» **Task to complete**: All of the data below should be copied exactly as it stands.

» **Source material**:
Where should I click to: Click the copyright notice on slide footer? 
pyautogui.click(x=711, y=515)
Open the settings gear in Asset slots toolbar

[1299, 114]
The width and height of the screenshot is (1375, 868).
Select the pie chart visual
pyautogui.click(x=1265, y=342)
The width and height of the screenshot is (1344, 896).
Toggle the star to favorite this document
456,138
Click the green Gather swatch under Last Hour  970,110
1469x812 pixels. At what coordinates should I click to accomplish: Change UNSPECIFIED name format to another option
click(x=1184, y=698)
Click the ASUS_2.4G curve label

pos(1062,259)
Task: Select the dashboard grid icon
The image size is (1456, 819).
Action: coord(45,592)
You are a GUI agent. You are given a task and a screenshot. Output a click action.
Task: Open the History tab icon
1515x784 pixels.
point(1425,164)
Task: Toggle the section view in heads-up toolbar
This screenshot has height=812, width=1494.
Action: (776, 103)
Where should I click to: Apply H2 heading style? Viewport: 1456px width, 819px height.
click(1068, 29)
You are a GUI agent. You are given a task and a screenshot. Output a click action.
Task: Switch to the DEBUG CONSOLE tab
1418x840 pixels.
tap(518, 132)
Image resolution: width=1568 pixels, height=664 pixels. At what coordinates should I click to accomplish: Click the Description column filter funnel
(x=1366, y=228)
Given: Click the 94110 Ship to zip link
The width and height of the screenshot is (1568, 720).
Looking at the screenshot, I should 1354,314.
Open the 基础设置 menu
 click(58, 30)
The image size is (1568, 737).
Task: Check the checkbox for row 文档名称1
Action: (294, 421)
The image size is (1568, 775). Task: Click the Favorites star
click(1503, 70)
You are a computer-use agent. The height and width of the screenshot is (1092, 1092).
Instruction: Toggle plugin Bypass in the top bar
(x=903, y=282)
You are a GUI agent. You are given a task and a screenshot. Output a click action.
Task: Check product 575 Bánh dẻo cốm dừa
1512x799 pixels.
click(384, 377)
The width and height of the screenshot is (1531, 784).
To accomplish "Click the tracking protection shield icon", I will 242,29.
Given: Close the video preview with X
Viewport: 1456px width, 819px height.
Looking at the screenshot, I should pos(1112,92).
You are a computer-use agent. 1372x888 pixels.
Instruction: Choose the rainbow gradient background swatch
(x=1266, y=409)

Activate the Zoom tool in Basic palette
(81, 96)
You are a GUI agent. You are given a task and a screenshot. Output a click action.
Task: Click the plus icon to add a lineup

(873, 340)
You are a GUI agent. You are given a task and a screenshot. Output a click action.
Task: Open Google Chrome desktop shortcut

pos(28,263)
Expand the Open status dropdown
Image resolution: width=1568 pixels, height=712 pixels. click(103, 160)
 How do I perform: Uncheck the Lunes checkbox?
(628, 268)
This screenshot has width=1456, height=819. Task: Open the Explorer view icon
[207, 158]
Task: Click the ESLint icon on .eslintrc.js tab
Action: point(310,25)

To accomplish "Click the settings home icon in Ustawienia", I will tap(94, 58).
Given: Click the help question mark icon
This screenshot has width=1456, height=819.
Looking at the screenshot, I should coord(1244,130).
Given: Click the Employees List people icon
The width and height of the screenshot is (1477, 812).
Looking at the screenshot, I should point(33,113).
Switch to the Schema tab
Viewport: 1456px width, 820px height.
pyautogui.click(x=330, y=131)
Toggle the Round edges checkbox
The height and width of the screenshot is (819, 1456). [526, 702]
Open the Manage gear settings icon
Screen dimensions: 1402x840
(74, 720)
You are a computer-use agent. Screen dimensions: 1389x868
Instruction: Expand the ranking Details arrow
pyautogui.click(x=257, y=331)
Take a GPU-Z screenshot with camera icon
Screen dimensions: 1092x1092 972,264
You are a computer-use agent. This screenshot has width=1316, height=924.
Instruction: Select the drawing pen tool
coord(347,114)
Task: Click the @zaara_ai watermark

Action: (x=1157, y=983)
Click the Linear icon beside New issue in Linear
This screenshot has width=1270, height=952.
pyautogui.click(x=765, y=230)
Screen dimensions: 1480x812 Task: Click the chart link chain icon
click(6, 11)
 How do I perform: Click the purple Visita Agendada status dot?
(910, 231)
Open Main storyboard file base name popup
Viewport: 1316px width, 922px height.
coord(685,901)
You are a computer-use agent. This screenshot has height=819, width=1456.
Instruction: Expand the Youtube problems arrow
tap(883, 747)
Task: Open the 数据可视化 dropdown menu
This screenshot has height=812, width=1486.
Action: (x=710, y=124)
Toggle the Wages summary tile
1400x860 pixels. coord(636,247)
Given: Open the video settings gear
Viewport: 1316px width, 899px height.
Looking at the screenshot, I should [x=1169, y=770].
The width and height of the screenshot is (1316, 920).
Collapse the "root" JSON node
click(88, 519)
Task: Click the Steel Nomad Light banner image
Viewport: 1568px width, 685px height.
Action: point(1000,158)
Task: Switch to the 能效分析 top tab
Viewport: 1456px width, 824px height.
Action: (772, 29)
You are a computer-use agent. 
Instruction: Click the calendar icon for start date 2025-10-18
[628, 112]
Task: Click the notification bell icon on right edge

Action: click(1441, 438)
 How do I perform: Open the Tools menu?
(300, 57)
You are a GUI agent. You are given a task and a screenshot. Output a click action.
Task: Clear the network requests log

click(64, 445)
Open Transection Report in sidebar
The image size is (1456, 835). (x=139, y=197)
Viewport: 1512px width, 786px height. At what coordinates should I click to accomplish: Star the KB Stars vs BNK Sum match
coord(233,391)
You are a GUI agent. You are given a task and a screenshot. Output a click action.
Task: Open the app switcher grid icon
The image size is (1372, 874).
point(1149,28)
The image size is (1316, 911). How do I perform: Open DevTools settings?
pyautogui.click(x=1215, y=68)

» **Task output**:
Where should I click to: Click the copyright notice on slide footer? 
pyautogui.click(x=711, y=515)
Open the settings gear in Asset slots toolbar

[1299, 114]
The width and height of the screenshot is (1375, 868).
Select the pie chart visual
pyautogui.click(x=1265, y=342)
The width and height of the screenshot is (1344, 896).
Toggle the star to favorite this document
456,138
Click the green Gather swatch under Last Hour  970,110
1469x812 pixels. At what coordinates should I click to accomplish: Change UNSPECIFIED name format to another option
click(x=1184, y=698)
Click the ASUS_2.4G curve label

pos(1062,259)
Task: Select the dashboard grid icon
The image size is (1456, 819).
Action: coord(45,592)
You are a GUI agent. You are given a task and a screenshot. Output a click action.
Task: Open the History tab icon
1515x784 pixels.
point(1425,164)
Task: Toggle the section view in heads-up toolbar
This screenshot has height=812, width=1494.
Action: (776, 103)
Where should I click to: Apply H2 heading style? Viewport: 1456px width, 819px height.
click(1068, 29)
You are a GUI agent. You are given a task and a screenshot. Output a click action.
Task: Switch to the DEBUG CONSOLE tab
1418x840 pixels.
tap(518, 132)
Image resolution: width=1568 pixels, height=664 pixels. At what coordinates should I click to accomplish: Click the Description column filter funnel
(x=1366, y=228)
Given: Click the 94110 Ship to zip link
The width and height of the screenshot is (1568, 720).
Looking at the screenshot, I should 1354,314.
Open the 基础设置 menu
 click(58, 30)
The image size is (1568, 737).
Task: Check the checkbox for row 文档名称1
Action: (294, 421)
The image size is (1568, 775). Task: Click the Favorites star
click(1503, 70)
You are a computer-use agent. The height and width of the screenshot is (1092, 1092).
Instruction: Toggle plugin Bypass in the top bar
(x=903, y=282)
You are a GUI agent. You are given a task and a screenshot. Output a click action.
Task: Check product 575 Bánh dẻo cốm dừa
1512x799 pixels.
click(384, 377)
The width and height of the screenshot is (1531, 784).
To accomplish "Click the tracking protection shield icon", I will 242,29.
Given: Close the video preview with X
Viewport: 1456px width, 819px height.
Looking at the screenshot, I should pos(1112,92).
You are a computer-use agent. 1372x888 pixels.
Instruction: Choose the rainbow gradient background swatch
(x=1266, y=409)

Activate the Zoom tool in Basic palette
(81, 96)
You are a GUI agent. You are given a task and a screenshot. Output a click action.
Task: Click the plus icon to add a lineup

(873, 340)
You are a GUI agent. You are given a task and a screenshot. Output a click action.
Task: Open Google Chrome desktop shortcut

pos(28,263)
Expand the Open status dropdown
Image resolution: width=1568 pixels, height=712 pixels. click(103, 160)
 How do I perform: Uncheck the Lunes checkbox?
(628, 268)
This screenshot has width=1456, height=819. Task: Open the Explorer view icon
[207, 158]
Task: Click the ESLint icon on .eslintrc.js tab
Action: point(310,25)

To accomplish "Click the settings home icon in Ustawienia", I will tap(94, 58).
Given: Click the help question mark icon
This screenshot has width=1456, height=819.
Looking at the screenshot, I should coord(1244,130).
Given: Click the Employees List people icon
The width and height of the screenshot is (1477, 812).
Looking at the screenshot, I should point(33,113).
Switch to the Schema tab
Viewport: 1456px width, 820px height.
pyautogui.click(x=330, y=131)
Toggle the Round edges checkbox
The height and width of the screenshot is (819, 1456). [526, 702]
Open the Manage gear settings icon
Screen dimensions: 1402x840
(74, 720)
You are a computer-use agent. Screen dimensions: 1389x868
Instruction: Expand the ranking Details arrow
pyautogui.click(x=257, y=331)
Take a GPU-Z screenshot with camera icon
Screen dimensions: 1092x1092 972,264
You are a computer-use agent. This screenshot has width=1316, height=924.
Instruction: Select the drawing pen tool
coord(347,114)
Task: Click the @zaara_ai watermark

Action: (x=1157, y=983)
Click the Linear icon beside New issue in Linear
This screenshot has width=1270, height=952.
pyautogui.click(x=765, y=230)
Screen dimensions: 1480x812 Task: Click the chart link chain icon
click(6, 11)
 How do I perform: Click the purple Visita Agendada status dot?
(910, 231)
Open Main storyboard file base name popup
Viewport: 1316px width, 922px height.
coord(685,901)
You are a computer-use agent. This screenshot has height=819, width=1456.
Instruction: Expand the Youtube problems arrow
tap(883, 747)
Task: Open the 数据可视化 dropdown menu
This screenshot has height=812, width=1486.
Action: (x=710, y=124)
Toggle the Wages summary tile
1400x860 pixels. coord(636,247)
Given: Open the video settings gear
Viewport: 1316px width, 899px height.
Looking at the screenshot, I should [x=1169, y=770].
The width and height of the screenshot is (1316, 920).
Collapse the "root" JSON node
click(88, 519)
Task: Click the Steel Nomad Light banner image
Viewport: 1568px width, 685px height.
Action: point(1000,158)
Task: Switch to the 能效分析 top tab
Viewport: 1456px width, 824px height.
Action: (772, 29)
You are a computer-use agent. 
Instruction: Click the calendar icon for start date 2025-10-18
[628, 112]
Task: Click the notification bell icon on right edge

Action: click(1441, 438)
 How do I perform: Open the Tools menu?
(300, 57)
You are a GUI agent. You are given a task and a screenshot. Output a click action.
Task: Clear the network requests log

click(64, 445)
Open Transection Report in sidebar
The image size is (1456, 835). (x=139, y=197)
Viewport: 1512px width, 786px height. At what coordinates should I click to accomplish: Star the KB Stars vs BNK Sum match
coord(233,391)
You are a GUI agent. You are given a task and a screenshot. Output a click action.
Task: Open the app switcher grid icon
The image size is (1372, 874).
point(1149,28)
The image size is (1316, 911). How do I perform: Open DevTools settings?
pyautogui.click(x=1215, y=68)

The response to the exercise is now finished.